● **QUOTED TEXT**:
▼

A male hippopotamus, living in the Milwaukee County Zoo, is submerged in his outdoor pool, resting. Gradually the water starts to swirl, and it’s possible to see his huge girth beginning to rise from below. His small flippy ears appear and now his eyes open just barely above the surface. On the bank in a corner beside the pool, inscribed on a large stone, is Les Murray’spoem, “Dreambabwe”:
Streaming, a hippo surfaces
like the head of someone
lifting, with still-entranced eyes,
from a lake of stanzas.
This song is for the elk
with its throat whistling
and antlers
above head and great hooves
rattling earth.
One spring night, elk
ran across me
while I slept on earth
and every hoof missed
my shaking bones.
And an excerpt from Lucille Clifton’s poem “Breaklight” scrolls in raised letters across a metal ribbon draped before a glassy globe floating in a water-filled basin at the entrance to the Aquatic and Reptile Center:
light keeps on breaking.

▲

● **DATA PROVIDED**:
▼

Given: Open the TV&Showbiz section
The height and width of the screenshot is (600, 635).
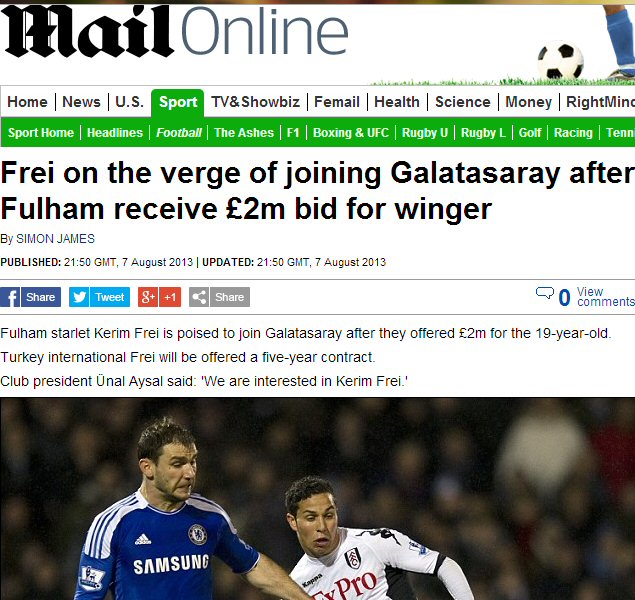Looking at the screenshot, I should pyautogui.click(x=256, y=102).

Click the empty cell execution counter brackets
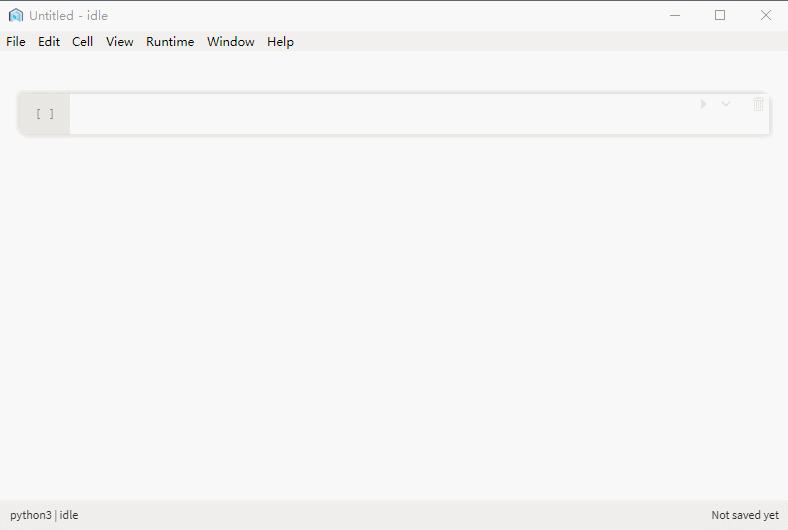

▲

● **YOUR TASKS**:
1: List every part of the elk's body named in the elk song within the passage about poems at the Milwaukee County Zoo.
2: Carry on the passage about poems at the Milwaukee County Zoo from the point where it stops.
The lines play no part in what comes after this.

● **RESPONSE LIST**:
1: throat, antlers, head, hooves

2:
i keep knowing
the language of other nations
i keep hearing
tree talk
water words
and i keep knowing what they mean.
These are three examples of the 54 poems and excerpts from poems installed permanently on signs throughout the Milwaukee County Zoo as part of the Language of Conservation, a project initiated by Poets House in New York City and partially funded by a National Leadership Grant from the Institute of Museum and Library Services. This endeavor paired five poets—Alison Hawthorne Deming, Mark Doty, Joe Bruchac, Sandra Alcosser, and myself—with zoos and libraries in five cities—Milwaukee,Little Rock, New Orleans, Jacksonville, and Chicago (Brookfield Zoo)—to collaborate in selecting and installing poems on sculpture and signage throughout each zoo and to work with the libraries to coordinate events connected with the art.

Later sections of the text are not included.